▸ Page extract
######

Gee, you mean all the people in charge, both leading up to and on the day of the shooting? Why yes.

The lawsuit names Broward County, Broward County Sheriff Scott Israel, Broward County Public Schools Superintendent Robert Runcie, Broward County sheriff’s deputy and school resource officer Scot Peterson, Capt. Jan Jordan with the Broward Couty Sheriff’s Department and school security monitor Andrew Medina among the defendants. It alleges various civil rights violations under the Fourth and Fourteenth Amendments that caused “severe psychological injury and trauma” related to the Feb. 14 mass shooting that left 17 students and faculty members dead.

As has been chronicled here and throughout the media since the Stoneman Douglas shooting, the handling of the clearly troubled, sometimes violent shooter by the school, the district, the Broward County Sheriff’s Department and even the FBI was a bureaucratic sh!tshow of historic proportions. One that resulted in seventeen dead bodies.

But somehow the NRA was allegedly to blame. The fact that the plaintiffs’ attorneys failed to name the NRA in the suit must have been an oversight.

######

▸ Input data
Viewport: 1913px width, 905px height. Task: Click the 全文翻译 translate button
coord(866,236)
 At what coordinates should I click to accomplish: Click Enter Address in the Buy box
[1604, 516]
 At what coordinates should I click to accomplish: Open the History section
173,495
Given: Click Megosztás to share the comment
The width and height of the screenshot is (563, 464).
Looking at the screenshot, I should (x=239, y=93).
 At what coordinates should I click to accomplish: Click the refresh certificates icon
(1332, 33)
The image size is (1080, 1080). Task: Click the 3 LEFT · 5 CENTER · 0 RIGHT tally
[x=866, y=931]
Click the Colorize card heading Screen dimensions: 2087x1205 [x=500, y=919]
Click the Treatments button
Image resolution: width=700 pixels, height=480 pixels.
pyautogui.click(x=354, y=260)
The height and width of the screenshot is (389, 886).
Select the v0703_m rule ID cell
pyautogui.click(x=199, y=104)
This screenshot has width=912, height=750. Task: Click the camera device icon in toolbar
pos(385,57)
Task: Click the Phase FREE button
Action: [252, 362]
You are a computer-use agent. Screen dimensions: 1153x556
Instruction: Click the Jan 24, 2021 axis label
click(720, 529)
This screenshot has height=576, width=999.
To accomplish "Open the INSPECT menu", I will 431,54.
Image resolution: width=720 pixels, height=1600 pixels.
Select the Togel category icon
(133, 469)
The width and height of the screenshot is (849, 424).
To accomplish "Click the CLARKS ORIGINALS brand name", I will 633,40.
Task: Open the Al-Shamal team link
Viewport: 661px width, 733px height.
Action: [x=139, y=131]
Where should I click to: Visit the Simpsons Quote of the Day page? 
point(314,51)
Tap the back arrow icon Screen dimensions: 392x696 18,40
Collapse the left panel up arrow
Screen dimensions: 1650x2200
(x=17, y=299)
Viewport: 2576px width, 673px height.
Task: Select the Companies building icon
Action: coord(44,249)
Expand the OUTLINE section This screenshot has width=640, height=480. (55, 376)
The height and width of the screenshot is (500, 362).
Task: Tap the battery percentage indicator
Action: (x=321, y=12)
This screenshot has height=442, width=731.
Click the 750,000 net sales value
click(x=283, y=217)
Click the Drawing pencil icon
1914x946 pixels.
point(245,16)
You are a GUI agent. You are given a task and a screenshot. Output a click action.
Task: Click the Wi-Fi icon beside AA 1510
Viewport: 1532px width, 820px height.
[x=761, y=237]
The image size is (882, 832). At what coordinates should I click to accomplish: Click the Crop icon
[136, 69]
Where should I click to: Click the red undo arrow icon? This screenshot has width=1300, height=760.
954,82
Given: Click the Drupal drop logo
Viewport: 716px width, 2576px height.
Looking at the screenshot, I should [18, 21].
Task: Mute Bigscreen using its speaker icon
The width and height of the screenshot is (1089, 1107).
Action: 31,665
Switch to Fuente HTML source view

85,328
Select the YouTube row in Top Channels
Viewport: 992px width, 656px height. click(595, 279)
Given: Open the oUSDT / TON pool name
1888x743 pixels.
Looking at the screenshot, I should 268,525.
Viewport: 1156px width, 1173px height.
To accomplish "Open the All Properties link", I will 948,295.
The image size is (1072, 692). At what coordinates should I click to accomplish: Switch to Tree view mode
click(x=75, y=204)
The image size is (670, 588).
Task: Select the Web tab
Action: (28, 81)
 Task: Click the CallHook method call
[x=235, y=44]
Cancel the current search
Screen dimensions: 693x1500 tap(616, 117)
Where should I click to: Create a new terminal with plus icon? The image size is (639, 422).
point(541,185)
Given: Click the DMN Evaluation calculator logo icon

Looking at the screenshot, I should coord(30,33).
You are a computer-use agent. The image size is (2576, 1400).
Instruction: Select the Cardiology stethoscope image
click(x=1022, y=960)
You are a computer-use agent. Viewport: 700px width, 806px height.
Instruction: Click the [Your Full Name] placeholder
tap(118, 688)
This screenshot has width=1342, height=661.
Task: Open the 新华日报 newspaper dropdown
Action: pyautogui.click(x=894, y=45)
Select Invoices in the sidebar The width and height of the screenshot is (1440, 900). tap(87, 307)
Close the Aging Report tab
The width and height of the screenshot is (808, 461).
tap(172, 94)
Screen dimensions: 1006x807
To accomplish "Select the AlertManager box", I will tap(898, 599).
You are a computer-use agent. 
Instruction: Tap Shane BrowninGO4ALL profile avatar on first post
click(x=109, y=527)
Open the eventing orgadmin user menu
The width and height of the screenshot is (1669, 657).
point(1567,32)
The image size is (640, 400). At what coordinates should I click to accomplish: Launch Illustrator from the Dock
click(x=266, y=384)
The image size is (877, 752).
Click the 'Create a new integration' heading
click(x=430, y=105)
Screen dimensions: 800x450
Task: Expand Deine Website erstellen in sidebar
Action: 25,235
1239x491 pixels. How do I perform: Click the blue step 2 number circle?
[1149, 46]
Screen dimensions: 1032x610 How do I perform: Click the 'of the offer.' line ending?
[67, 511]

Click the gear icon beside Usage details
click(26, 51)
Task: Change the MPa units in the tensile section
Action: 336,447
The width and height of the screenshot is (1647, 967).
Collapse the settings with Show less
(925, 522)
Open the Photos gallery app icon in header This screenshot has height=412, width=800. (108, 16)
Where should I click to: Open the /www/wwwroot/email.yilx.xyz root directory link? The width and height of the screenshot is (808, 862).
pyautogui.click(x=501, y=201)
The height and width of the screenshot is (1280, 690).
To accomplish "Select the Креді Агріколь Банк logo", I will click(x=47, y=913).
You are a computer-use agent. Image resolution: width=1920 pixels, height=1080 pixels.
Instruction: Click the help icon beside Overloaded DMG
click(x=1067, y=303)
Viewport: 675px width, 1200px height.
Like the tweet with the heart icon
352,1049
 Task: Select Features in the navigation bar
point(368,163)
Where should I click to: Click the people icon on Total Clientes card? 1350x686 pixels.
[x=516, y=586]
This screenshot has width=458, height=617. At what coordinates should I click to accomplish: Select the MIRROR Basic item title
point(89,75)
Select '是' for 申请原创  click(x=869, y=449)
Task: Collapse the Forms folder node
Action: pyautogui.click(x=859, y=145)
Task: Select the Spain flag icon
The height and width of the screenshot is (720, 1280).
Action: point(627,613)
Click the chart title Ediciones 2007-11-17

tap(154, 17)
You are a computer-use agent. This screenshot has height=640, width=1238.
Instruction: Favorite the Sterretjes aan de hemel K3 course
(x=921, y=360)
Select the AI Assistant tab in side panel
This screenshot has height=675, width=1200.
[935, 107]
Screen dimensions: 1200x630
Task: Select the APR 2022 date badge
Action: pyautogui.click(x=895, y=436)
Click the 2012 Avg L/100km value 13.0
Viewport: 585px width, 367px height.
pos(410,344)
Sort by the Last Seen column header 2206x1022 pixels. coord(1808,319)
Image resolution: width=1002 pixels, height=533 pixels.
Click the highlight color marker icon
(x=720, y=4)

######

▸ Questions to answer
(a) Decide whether each statement agrees with the passage on the Stoneman Douglas lawsuit above. Answer yes or no for each, quoting the words of the passage that settle it. (i) The NRA is among the defendants named in the lawsuit. (ii) The lawsuit alleges civil rights violations under the Fourth and Fourteenth Amendments. (iii) The Feb. 14 shooting left 17 students and faculty members dead.
(b) Resume the passage on the Stoneman Douglas lawsuit, picking up right after its final sentence.

▸ Activity answers
(a)
(i) No: "the plaintiffs’ attorneys failed to name the NRA in the suit"
(ii) Yes: "It alleges various civil rights violations under the Fourth and Fourteenth Amendments"
(iii) Yes: "the Feb. 14 mass shooting that left 17 students and faculty members dead"

(b)
According to the suit, Runcie and Israel were “both well aware of the potential danger [suspect Nikolas Cruz] posed to the school and its students and faculty, yet they did nothing meaningful to enhance security from this known threat.”

Plaintiffs claim that Peterson, Jordan and Medina’s actions and inactions during the course of their response to the shooting directly led to the death, injury and traumatizing of children, and they blame the county for a lack of training and preventative policies that could have stopped the shooting.

And this suit was filed by “more than a dozen” survivors. Stoneman Douglas High School has over 3,000 students. Look for a lot more of this in the not-too-distant future.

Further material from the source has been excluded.